***** EXTRACT TO READ *****

Created on: Sunday, July 19, 2015

Shingles is caused by varicella-zoster virus, the same virus that causes chickenpox. Historically, most people got chickenpox as children and then shingles occurred in a small proportion of patients as they got older (over the age of 60, or if their immune system got suppressed due to disease, chemotherapy, etc.). The US recommendations for receiving shingles vaccine (Zostavax) are to receive it after age 60 based on this historical pattern. 

However, in the last decade, the age of onset of shingles has been decreasing . No one knows why, but it is of major concern to both primary care physicians and ophthalmologists. Shingles can cause persistent, severe pain on the skin, and can cause vision-threatening inflammation and damage to key tissues of the eye that are difficult to treat or recover from.  

Hence, I am going to recommend that everyone consider getting shingles vaccine over the age of 50 (unless they are actively immune-deficient, on chemotherapy, are allergic, or have some other contraindication).  If someone is going to be on long-term immune-modifying therapy (biologics for arthritis or lupus or Crohn's disease, etc.) or is a smoker or has a prior history of leukemia or lymphoma, I am going to recommend that they consider getting the shingles vaccine at age 40.  This decision should be discussed with your primary care doctor, but shingles is a bad disease and if it can be prevented, let's do it!

*****

EXERCISE AIM: According to the shingles text, at what age do US recommendations say to receive the shingles vaccine?

***** GIVEN MATERIAL *****

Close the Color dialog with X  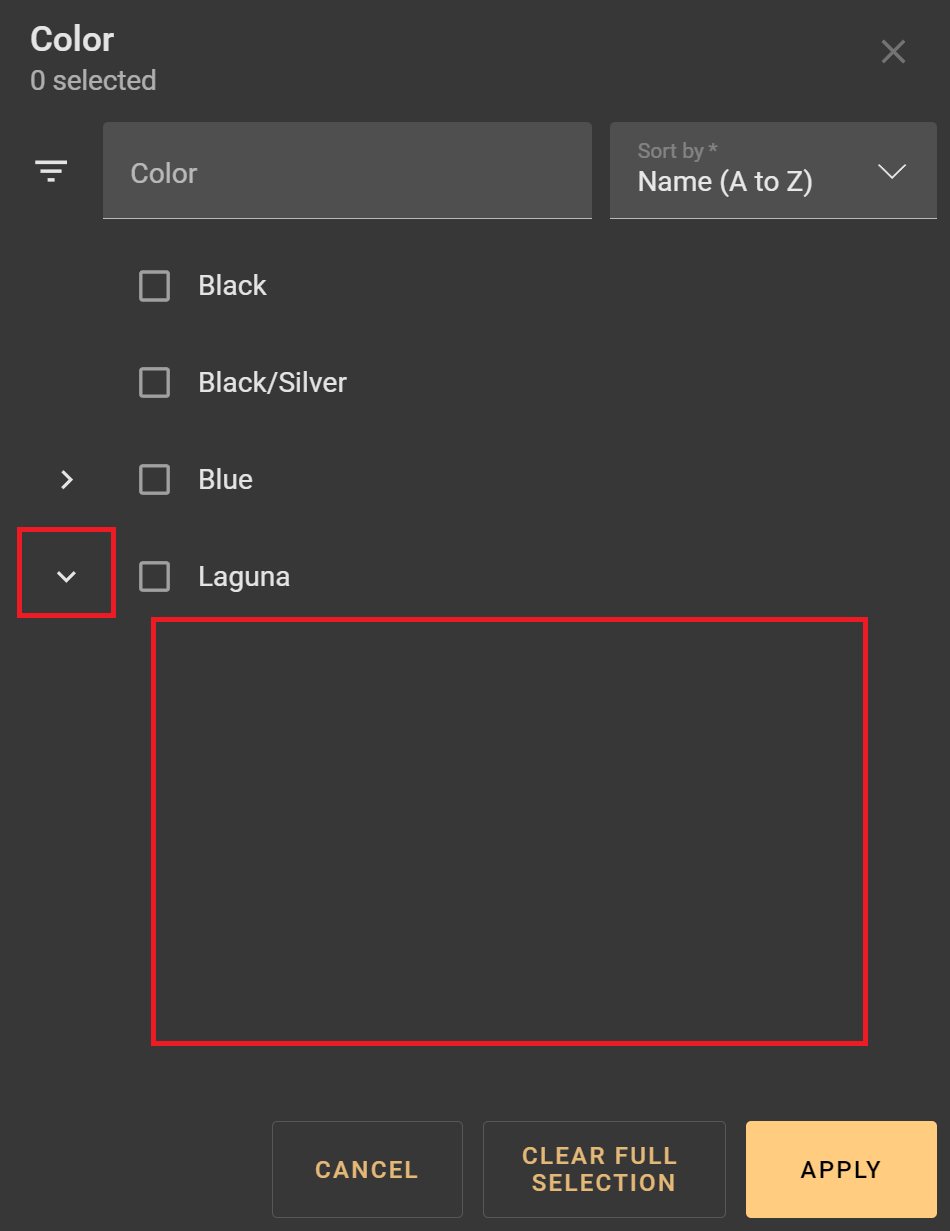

*****

OUTPUT OF THE TASK: After age 60.